What is the ROI of multi-threading a deal? Deals with four or more threaded relationships close 40 to 55% more than single-threaded deals. The mechanism is resilience: when a single champion leaves, gets reassigned, or loses political capital, the deal survives.
How do warm intros compare to cold outreach on conversion? Warm intros convert to meetings 3 to 5 times more than cold outreach in every dataset we have measured. The compounding effect matters more than the headline number — a warm meeting also improves the quality of every subsequent conversation with the buying group.
Which buying group framework should I use — the six jobs or Challenger? Both. Gartner's six-buying-jobs model gives you a completeness check — did you name a human for every job the buying group has to perform? Challenger's Mobilizer/Talker/Blocker model gives you a power lens — of the people you have named, who actually moves the deal? Use the six jobs to enumerate, use Challenger to activate.
The bottom line
Buying groups have gotten bigger, more conflicted, and harder to reach through any single relationship. 10 to 11 stakeholders, 74% conflict rate, 60% buyer regret, 95% job revisiting — these are the numbers that define enterprise selling in 2026. Cold prospecting alone does not solve for that scale. Neither does a MEDDPICC template.
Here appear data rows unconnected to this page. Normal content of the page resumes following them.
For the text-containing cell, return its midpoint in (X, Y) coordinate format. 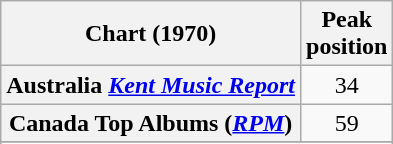
59 (347, 123)
Canada Top Albums (RPM) (151, 123)
Chart (1970) (151, 34)
34 (347, 85)
Peakposition (347, 34)
Australia Kent Music Report (151, 85)
Extract the (x, y) coordinate from the center of the cell holding the provided text.  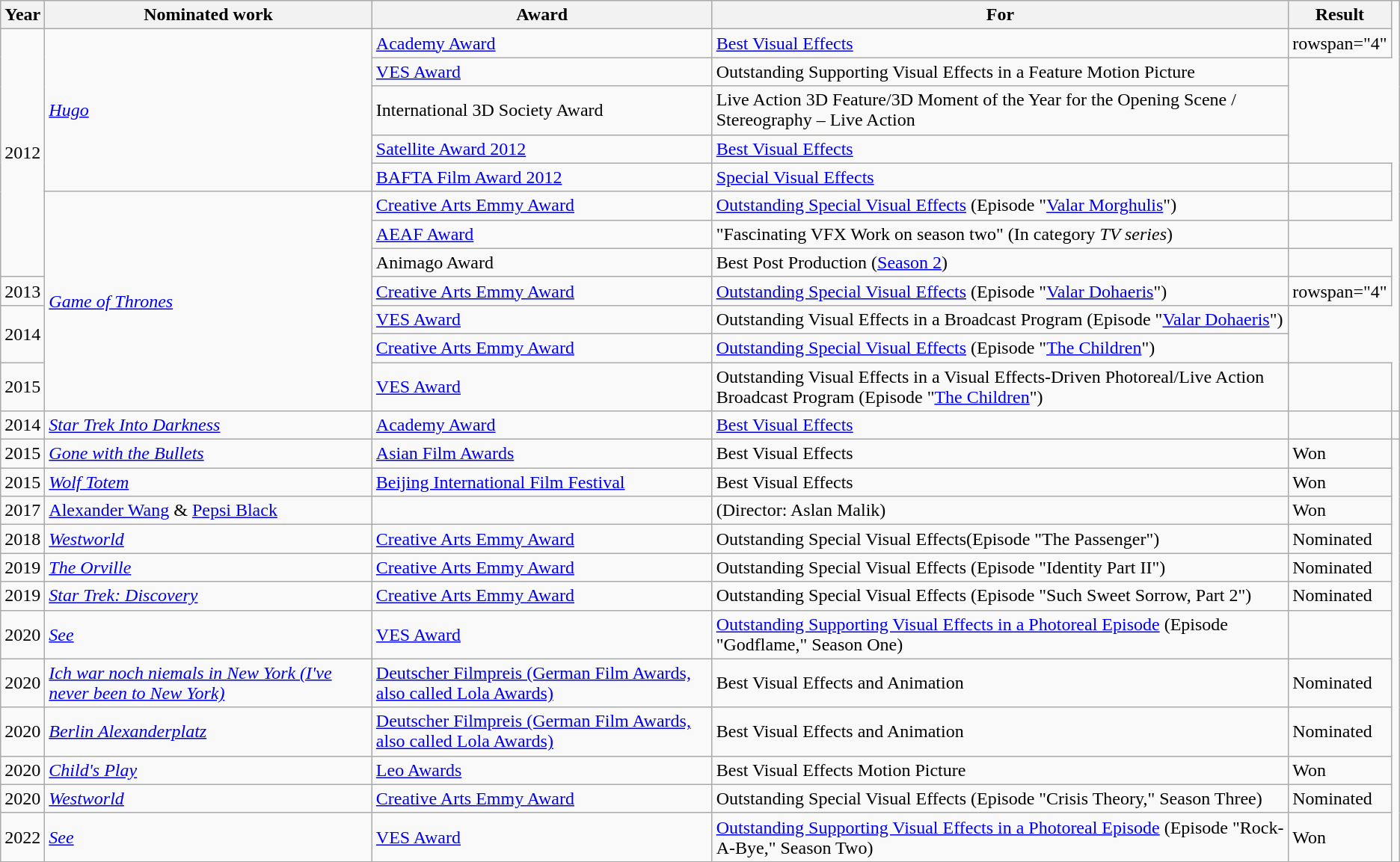
Nominated work (209, 15)
Outstanding Special Visual Effects (Episode "Crisis Theory," Season Three) (1000, 799)
Alexander Wang & Pepsi Black (209, 511)
Outstanding Supporting Visual Effects in a Photoreal Episode (Episode "Godflame," Season One) (1000, 634)
Outstanding Special Visual Effects (Episode "Such Sweet Sorrow, Part 2") (1000, 596)
AEAF Award (541, 234)
Result (1340, 15)
"Fascinating VFX Work on season two" (In category TV series) (1000, 234)
2013 (22, 291)
Outstanding Supporting Visual Effects in a Feature Motion Picture (1000, 72)
Satellite Award 2012 (541, 149)
Best Visual Effects Motion Picture (1000, 770)
Leo Awards (541, 770)
Beijing International Film Festival (541, 482)
Star Trek: Discovery (209, 596)
Outstanding Special Visual Effects (Episode "Valar Dohaeris") (1000, 291)
2018 (22, 539)
Year (22, 15)
Child's Play (209, 770)
International 3D Society Award (541, 111)
2017 (22, 511)
Outstanding Supporting Visual Effects in a Photoreal Episode (Episode "Rock-A-Bye," Season Two) (1000, 838)
Ich war noch niemals in New York (I've never been to New York) (209, 684)
Gone with the Bullets (209, 454)
Hugo (209, 111)
The Orville (209, 568)
Berlin Alexanderplatz (209, 731)
(Director: Aslan Malik) (1000, 511)
Special Visual Effects (1000, 177)
Star Trek Into Darkness (209, 426)
Outstanding Special Visual Effects (Episode "Valar Morghulis") (1000, 206)
Outstanding Special Visual Effects (Episode "Identity Part II") (1000, 568)
Live Action 3D Feature/3D Moment of the Year for the Opening Scene / Stereography – Live Action (1000, 111)
Best Post Production (Season 2) (1000, 262)
Outstanding Special Visual Effects(Episode "The Passenger") (1000, 539)
BAFTA Film Award 2012 (541, 177)
Game of Thrones (209, 301)
Outstanding Special Visual Effects (Episode "The Children") (1000, 348)
Outstanding Visual Effects in a Broadcast Program (Episode "Valar Dohaeris") (1000, 319)
For (1000, 15)
Animago Award (541, 262)
2022 (22, 838)
Outstanding Visual Effects in a Visual Effects-Driven Photoreal/Live Action Broadcast Program (Episode "The Children") (1000, 386)
Wolf Totem (209, 482)
Award (541, 15)
Asian Film Awards (541, 454)
2012 (22, 153)
Return the [X, Y] coordinate for the center point of the cell that contains the specified text.  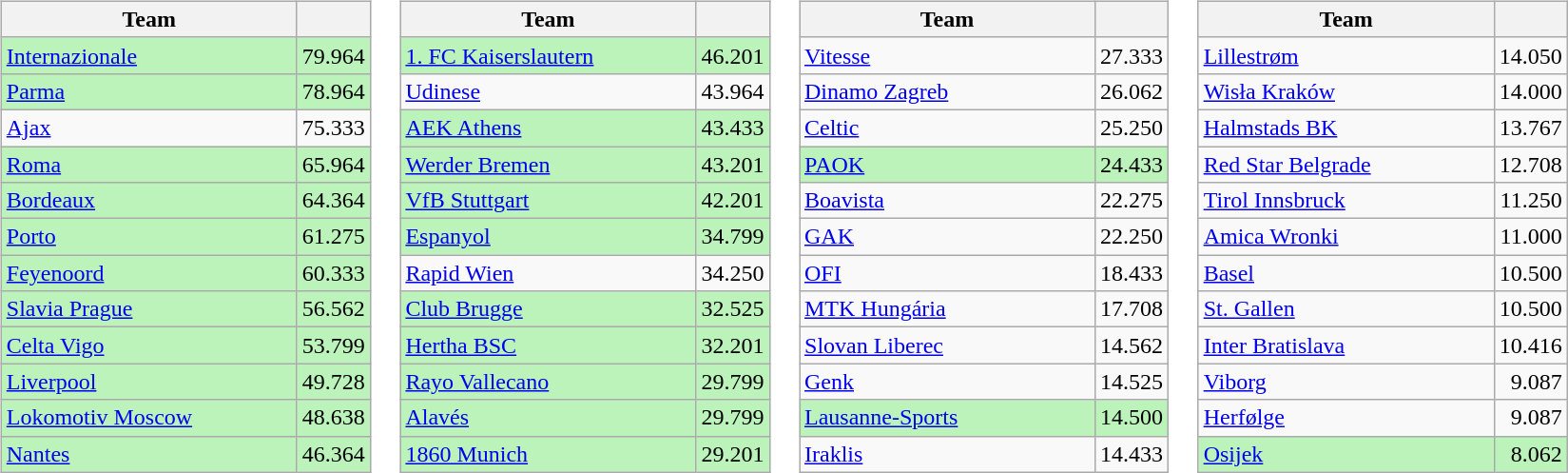
14.500 [1132, 417]
Udinese [548, 91]
Ajax [148, 127]
53.799 [333, 345]
Rayo Vallecano [548, 381]
14.000 [1531, 91]
46.364 [333, 454]
27.333 [1132, 55]
Iraklis [947, 454]
1860 Munich [548, 454]
78.964 [333, 91]
Herfølge [1346, 417]
64.364 [333, 201]
24.433 [1132, 165]
Espanyol [548, 237]
32.525 [732, 309]
Lausanne-Sports [947, 417]
17.708 [1132, 309]
Slovan Liberec [947, 345]
79.964 [333, 55]
Wisła Kraków [1346, 91]
Roma [148, 165]
Amica Wronki [1346, 237]
Halmstads BK [1346, 127]
65.964 [333, 165]
14.562 [1132, 345]
St. Gallen [1346, 309]
Rapid Wien [548, 273]
46.201 [732, 55]
Parma [148, 91]
Alavés [548, 417]
29.201 [732, 454]
GAK [947, 237]
VfB Stuttgart [548, 201]
32.201 [732, 345]
1. FC Kaiserslautern [548, 55]
Viborg [1346, 381]
Club Brugge [548, 309]
Dinamo Zagreb [947, 91]
43.201 [732, 165]
Celta Vigo [148, 345]
Porto [148, 237]
Osijek [1346, 454]
Boavista [947, 201]
43.964 [732, 91]
49.728 [333, 381]
25.250 [1132, 127]
AEK Athens [548, 127]
22.275 [1132, 201]
Vitesse [947, 55]
10.416 [1531, 345]
Inter Bratislava [1346, 345]
Werder Bremen [548, 165]
18.433 [1132, 273]
42.201 [732, 201]
Basel [1346, 273]
Internazionale [148, 55]
11.250 [1531, 201]
61.275 [333, 237]
12.708 [1531, 165]
48.638 [333, 417]
60.333 [333, 273]
Tirol Innsbruck [1346, 201]
34.250 [732, 273]
OFI [947, 273]
Feyenoord [148, 273]
14.433 [1132, 454]
MTK Hungária [947, 309]
Slavia Prague [148, 309]
Lokomotiv Moscow [148, 417]
PAOK [947, 165]
Hertha BSC [548, 345]
13.767 [1531, 127]
Celtic [947, 127]
Liverpool [148, 381]
Genk [947, 381]
56.562 [333, 309]
14.050 [1531, 55]
22.250 [1132, 237]
14.525 [1132, 381]
75.333 [333, 127]
26.062 [1132, 91]
Bordeaux [148, 201]
43.433 [732, 127]
Nantes [148, 454]
8.062 [1531, 454]
Lillestrøm [1346, 55]
Red Star Belgrade [1346, 165]
34.799 [732, 237]
11.000 [1531, 237]
From the cell containing the given text, extract its center point as (X, Y) coordinate. 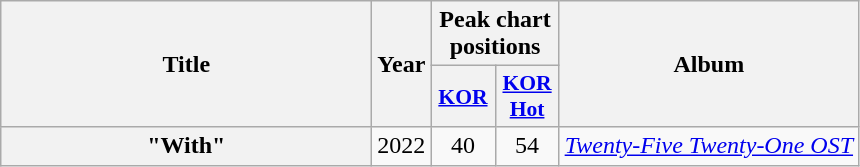
Peak chart positions (495, 34)
Year (402, 64)
KORHot (527, 96)
KOR (463, 96)
Album (708, 64)
2022 (402, 146)
40 (463, 146)
54 (527, 146)
Twenty-Five Twenty-One OST (708, 146)
Title (186, 64)
"With" (186, 146)
Detect which cell encompasses the target text, then output its [x, y] center coordinate. 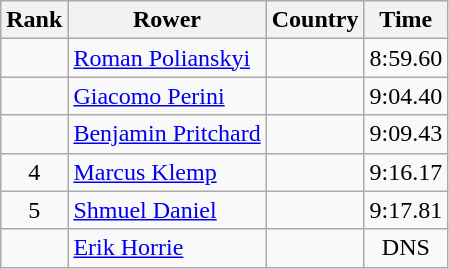
9:04.40 [406, 96]
Roman Polianskyi [167, 58]
Time [406, 20]
Marcus Klemp [167, 172]
Giacomo Perini [167, 96]
9:17.81 [406, 210]
4 [34, 172]
Rank [34, 20]
Shmuel Daniel [167, 210]
Country [315, 20]
Rower [167, 20]
9:16.17 [406, 172]
Benjamin Pritchard [167, 134]
5 [34, 210]
9:09.43 [406, 134]
8:59.60 [406, 58]
Erik Horrie [167, 248]
DNS [406, 248]
For the text-containing cell, return its midpoint in (X, Y) coordinate format. 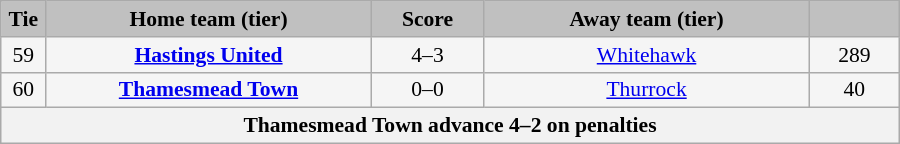
Thamesmead Town (209, 90)
59 (24, 55)
4–3 (427, 55)
0–0 (427, 90)
Away team (tier) (647, 19)
Whitehawk (647, 55)
289 (854, 55)
Thamesmead Town advance 4–2 on penalties (450, 126)
Tie (24, 19)
Thurrock (647, 90)
60 (24, 90)
40 (854, 90)
Home team (tier) (209, 19)
Hastings United (209, 55)
Score (427, 19)
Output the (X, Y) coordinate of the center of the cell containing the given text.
The teams winning right now are running a repeatable four-step play: enumerate every stakeholder against the six buying jobs, score the strength and recency of every relationship path, map the actual power dynamics inside the group, then sequence outreach warm-first with 4+ threads. Relationship intelligence is the data layer that makes each step possible at the scale a 10-11 person group requires. If you are still running this play from a CRM export and a rep's memory, you are leaving the majority of your warm paths on the table — and the buying group will notice.